Un nouvel article paru dans Science revient sur le rôle du feu dans l’évolution de la biodiversité. Ce facteur dit « naturel » qui « façonne de nombreuses communautés écologiques », a été exacerbé par les activités humaines, ce qui aujourd’hui affecte les écosystèmes et habitats qui n’avaient encore jamais été exposés ou adaptés au feu. Ils examinent également les mesures qui pourraient être prises par les défenseurs de la nature et les décideurs politiques pour aider à maintenir la biodiversité à une époque où l’activité des incendies est en pleine évolution.
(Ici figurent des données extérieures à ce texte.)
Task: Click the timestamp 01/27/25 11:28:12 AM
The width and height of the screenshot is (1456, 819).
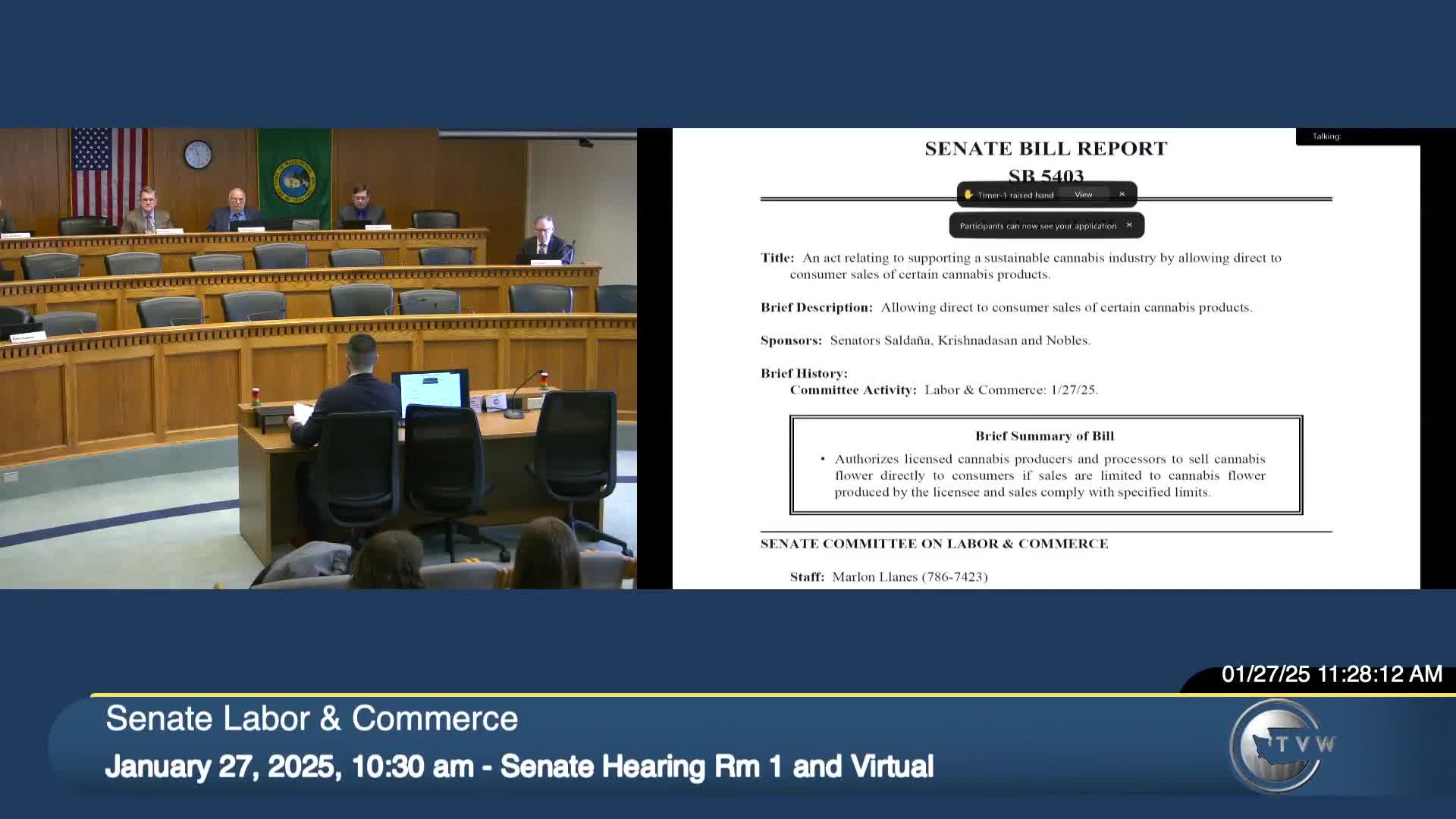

L’homme utilise le feu pour modifier l’environnement depuis des milliers d’années. Seulement, « les activités humaines modifient aujourd’hui les régimes de feu à l’échelle mondiale, au détriment de la société humaine, de la biodiversité et des écosystèmes. Ces changements posent un défi mondial pour comprendre comment maintenir la biodiversité dans une nouvelle ère du feu. » souligne l’article publié dans Science. Il montre les interactions avec les facteurs anthropiques notamment le changement climatique, l’utilisation des terres et les invasions biotiques. Toutes ces interactions transforment l’activité du feu et ses impacts sur la biodiversité. De nombreuses espèces sont menacées par une augmentation de la fréquence ou de l’intensité des incendies. Les auteurs soulignent cependant qu’exclure le feu des écosystèmes peut être préjudiciable. Ils expliquent qu’il est important d’utiliser les données relatives aux incendies et à la biodiversité et de les relier aux prévisions qui concernent notamment la sécheresse, les plantes envahissantes et la croissance urbaine. Le fait d’établir des liens entre ces facteurs permettrait d’entreprendre de nouvelles actions dans la gestion des incendies.

Parmi les nouvelles actions mentionnées dans l’article figurent la réintroduction de mammifères qui réduisent les combustibles, les coupe-feux verts composés de plantes peu inflammables, la stratégie consistant à laisser les feux de forêt brûler dans de bonnes conditions, la gestion de l’évolution des populations à l’aide de nouveaux outils de génomique et le déploiement d’équipes de réaction rapide pour protéger les biens de la biodiversité. Selon les auteurs, la gestion indigène du feu et le rétablissement du brûlage culturel dans un contexte moderne amélioreront la biodiversité et le bien-être humain dans de nombreuses régions du monde. Parallèlement, les efforts internationaux visant à réduire les émissions de gaz à effet de serre leur semble essentiels pour réduire le risque d’incendies extrêmes qui contribuent au déclin de la biodiversité.